Required work → In how many lines of the listing below does "Platinum" appear? Reply with the number only.

Supplied data →
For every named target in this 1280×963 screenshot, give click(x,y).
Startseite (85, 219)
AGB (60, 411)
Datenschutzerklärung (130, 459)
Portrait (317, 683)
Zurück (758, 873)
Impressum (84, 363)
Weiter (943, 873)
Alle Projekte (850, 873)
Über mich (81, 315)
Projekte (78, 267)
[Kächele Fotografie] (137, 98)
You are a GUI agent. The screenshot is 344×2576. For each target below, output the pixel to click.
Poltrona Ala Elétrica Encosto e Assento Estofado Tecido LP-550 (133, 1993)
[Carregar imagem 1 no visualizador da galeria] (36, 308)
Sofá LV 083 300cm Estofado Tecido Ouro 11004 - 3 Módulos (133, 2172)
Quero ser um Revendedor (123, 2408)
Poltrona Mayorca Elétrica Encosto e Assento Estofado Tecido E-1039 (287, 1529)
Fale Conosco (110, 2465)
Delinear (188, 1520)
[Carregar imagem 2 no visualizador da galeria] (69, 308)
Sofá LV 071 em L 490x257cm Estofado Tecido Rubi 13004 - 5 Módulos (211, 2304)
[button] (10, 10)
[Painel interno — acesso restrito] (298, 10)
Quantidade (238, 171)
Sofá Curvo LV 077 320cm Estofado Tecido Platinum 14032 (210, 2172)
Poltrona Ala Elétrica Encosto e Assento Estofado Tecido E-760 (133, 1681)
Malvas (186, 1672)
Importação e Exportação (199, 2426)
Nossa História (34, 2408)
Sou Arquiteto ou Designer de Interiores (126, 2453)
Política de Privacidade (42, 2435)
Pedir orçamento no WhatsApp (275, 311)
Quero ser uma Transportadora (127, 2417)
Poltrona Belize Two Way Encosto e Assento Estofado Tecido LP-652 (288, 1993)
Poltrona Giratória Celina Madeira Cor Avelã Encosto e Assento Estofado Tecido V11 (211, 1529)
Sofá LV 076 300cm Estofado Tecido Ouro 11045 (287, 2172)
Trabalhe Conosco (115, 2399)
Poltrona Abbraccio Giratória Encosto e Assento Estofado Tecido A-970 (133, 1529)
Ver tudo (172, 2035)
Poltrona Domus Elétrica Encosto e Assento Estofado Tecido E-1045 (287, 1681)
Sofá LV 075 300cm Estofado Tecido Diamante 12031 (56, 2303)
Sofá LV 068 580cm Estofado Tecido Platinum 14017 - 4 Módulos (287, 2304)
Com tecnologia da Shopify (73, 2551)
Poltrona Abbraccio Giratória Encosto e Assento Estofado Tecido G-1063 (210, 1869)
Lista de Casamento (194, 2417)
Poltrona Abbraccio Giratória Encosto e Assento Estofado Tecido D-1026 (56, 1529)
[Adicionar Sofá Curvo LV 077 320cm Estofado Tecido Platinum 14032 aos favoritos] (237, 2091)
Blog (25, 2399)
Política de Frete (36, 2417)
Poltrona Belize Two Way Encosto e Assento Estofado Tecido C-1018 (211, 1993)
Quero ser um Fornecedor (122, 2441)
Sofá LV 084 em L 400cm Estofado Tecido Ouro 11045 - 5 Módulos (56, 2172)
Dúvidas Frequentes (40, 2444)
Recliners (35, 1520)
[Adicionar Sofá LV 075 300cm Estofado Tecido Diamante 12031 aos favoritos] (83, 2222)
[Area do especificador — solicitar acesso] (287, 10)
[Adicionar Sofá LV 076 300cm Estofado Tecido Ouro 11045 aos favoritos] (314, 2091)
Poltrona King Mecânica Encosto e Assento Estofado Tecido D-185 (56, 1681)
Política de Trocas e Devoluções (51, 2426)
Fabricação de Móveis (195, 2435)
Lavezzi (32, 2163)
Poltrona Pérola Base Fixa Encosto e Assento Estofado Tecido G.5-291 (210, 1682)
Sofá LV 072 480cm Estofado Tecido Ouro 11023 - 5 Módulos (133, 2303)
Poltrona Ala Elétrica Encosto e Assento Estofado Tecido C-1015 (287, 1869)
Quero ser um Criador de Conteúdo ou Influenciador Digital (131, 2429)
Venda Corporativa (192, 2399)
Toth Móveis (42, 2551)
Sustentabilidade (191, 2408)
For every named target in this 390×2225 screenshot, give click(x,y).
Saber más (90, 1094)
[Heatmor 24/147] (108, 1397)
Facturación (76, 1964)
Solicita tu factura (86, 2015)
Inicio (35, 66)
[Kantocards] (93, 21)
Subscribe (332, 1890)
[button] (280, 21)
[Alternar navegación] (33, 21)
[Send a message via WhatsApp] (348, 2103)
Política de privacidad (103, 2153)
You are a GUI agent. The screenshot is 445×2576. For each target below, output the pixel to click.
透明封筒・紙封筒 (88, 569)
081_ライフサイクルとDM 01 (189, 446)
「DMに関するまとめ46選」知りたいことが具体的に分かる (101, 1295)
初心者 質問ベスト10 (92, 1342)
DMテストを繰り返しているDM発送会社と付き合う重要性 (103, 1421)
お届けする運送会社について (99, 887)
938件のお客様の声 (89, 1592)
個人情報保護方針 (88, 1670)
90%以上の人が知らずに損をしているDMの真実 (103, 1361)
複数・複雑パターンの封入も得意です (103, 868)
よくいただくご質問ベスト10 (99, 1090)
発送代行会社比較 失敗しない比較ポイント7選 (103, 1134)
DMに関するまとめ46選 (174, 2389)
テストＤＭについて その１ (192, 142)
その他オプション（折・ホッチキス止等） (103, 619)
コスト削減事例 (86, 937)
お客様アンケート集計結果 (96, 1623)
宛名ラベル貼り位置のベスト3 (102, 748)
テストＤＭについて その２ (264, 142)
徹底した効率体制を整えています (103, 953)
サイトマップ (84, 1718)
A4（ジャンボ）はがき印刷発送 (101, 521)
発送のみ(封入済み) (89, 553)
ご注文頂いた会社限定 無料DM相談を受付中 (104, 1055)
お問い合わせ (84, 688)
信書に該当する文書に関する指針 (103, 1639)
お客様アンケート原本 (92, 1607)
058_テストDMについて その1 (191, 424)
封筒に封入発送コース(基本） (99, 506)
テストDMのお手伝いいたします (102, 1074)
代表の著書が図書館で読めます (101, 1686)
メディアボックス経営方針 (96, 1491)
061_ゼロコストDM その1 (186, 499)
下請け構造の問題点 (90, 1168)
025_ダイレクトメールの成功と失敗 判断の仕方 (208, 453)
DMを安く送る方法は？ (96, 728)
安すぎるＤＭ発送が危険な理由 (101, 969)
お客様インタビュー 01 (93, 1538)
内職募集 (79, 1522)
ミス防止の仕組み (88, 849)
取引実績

Answer area → 3